I think the number you are quoting refers to people that were represented by PASS. PASS represents about 25% of the employees that work for the FAA. Several hundred more were fired from positions that are not represented by PASS.

While I can’t speak for AJ, I can say that I am the guy who has to build his life around this nonsense.

Depending on particulars, I pay around $45k-$50k each year in taxes. New roof this year or wait till next? Vacation or staycation this year? $500 to the local food bank or are car registrations due this year? What’s that dear? Another $100 for your classroom for school supplies?

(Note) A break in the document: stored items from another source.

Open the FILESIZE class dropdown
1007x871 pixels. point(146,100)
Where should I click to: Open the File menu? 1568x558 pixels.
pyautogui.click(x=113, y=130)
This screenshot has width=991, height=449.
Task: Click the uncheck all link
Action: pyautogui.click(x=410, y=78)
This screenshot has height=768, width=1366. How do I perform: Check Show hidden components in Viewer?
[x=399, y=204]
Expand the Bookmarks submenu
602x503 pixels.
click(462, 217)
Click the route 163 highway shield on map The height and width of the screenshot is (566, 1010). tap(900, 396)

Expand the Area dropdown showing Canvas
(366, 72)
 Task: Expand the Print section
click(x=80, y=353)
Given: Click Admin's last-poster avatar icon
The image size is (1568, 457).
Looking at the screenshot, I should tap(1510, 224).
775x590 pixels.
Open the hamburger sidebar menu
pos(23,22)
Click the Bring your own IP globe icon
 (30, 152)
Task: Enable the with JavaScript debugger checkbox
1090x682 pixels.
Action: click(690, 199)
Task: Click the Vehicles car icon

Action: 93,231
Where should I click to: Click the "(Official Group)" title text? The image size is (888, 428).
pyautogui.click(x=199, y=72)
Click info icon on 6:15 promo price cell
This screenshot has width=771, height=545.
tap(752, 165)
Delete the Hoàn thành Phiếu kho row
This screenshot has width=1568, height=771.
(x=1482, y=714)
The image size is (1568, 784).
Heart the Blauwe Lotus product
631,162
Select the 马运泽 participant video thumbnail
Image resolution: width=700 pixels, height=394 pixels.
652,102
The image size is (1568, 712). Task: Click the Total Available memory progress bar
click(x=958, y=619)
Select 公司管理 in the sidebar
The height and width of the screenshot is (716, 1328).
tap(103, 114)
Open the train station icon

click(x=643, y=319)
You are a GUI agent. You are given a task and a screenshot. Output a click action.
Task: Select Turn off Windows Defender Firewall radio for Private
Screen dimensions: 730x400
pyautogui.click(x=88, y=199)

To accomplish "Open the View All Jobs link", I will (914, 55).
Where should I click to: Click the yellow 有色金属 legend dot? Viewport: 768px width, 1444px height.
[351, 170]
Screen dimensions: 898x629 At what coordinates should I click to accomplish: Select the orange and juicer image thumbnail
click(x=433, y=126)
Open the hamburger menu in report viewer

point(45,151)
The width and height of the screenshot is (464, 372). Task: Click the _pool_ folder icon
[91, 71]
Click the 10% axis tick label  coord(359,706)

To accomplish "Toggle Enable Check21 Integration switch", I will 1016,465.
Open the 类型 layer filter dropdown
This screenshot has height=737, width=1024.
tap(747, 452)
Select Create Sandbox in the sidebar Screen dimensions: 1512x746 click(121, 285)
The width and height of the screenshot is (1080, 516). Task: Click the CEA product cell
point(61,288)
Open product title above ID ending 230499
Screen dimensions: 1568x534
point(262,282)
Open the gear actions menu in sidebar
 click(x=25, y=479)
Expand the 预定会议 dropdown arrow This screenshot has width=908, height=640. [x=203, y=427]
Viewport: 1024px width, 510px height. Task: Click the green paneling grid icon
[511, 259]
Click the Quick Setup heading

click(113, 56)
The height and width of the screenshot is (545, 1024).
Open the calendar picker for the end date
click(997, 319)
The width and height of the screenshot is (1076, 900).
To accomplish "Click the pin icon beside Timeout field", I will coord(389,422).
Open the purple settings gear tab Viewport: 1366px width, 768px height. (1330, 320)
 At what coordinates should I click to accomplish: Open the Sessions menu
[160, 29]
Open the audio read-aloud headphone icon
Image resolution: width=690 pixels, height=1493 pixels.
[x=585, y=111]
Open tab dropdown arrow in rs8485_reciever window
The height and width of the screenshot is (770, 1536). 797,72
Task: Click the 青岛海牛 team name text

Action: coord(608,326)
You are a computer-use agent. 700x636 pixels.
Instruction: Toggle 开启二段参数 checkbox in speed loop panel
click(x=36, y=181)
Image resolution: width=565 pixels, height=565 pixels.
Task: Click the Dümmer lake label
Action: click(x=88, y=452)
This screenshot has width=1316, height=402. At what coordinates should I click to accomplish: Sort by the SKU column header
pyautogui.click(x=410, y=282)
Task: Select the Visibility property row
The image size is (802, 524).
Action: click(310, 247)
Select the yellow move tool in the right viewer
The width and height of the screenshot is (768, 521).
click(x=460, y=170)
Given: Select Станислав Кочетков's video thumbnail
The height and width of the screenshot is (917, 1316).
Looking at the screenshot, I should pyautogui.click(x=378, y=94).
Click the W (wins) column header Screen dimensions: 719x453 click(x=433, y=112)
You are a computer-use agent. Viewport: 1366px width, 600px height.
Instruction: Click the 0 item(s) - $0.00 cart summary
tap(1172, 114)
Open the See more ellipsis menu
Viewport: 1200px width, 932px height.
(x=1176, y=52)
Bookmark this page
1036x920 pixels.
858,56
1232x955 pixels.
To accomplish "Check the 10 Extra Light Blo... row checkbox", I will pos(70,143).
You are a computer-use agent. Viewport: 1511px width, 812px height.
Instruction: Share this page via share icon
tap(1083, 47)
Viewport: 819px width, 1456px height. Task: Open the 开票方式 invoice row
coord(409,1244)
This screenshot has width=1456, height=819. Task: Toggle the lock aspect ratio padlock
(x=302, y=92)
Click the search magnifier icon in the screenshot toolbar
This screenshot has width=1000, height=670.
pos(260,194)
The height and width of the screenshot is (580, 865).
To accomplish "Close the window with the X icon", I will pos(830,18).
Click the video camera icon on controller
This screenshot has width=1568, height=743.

While I have no delusions that my taxes will go down one cent when this is over, I do hope that more of my taxes will go towards my local food bank. My local Fire Department. My local School system, instead of funding ISIS or Al-Qaeda.

Is the best way to do this by starting with firing people? Nope. But, this administration doesn’t have the time to do this the best way. Decades have shown that we can’t sit down and have a logical conversation of how to cut spending. You’re naive or lying if you say we can.

It’s not that they aren’t doing this the best way; they are doing it in the worst possible way. Just like a private equity firm coming in and indescriminantly firing people, there might be temporary short-term savings, but in the long run you lose all the truly talented people, productivity goes down, and everyone suffers the consequences. Except by then, the private investors have left with everyone’s money.

The reason “we can’t sit down and have a logical conversation on how to cut spending” is because the voters keep electing the same bozos who are more concerned about making a show than in getting any actual work done. But it is possible to have this conversation. We did this once during the 90s and had a balanced budget with a surplus.

Short-cuts only make things worse in the long run.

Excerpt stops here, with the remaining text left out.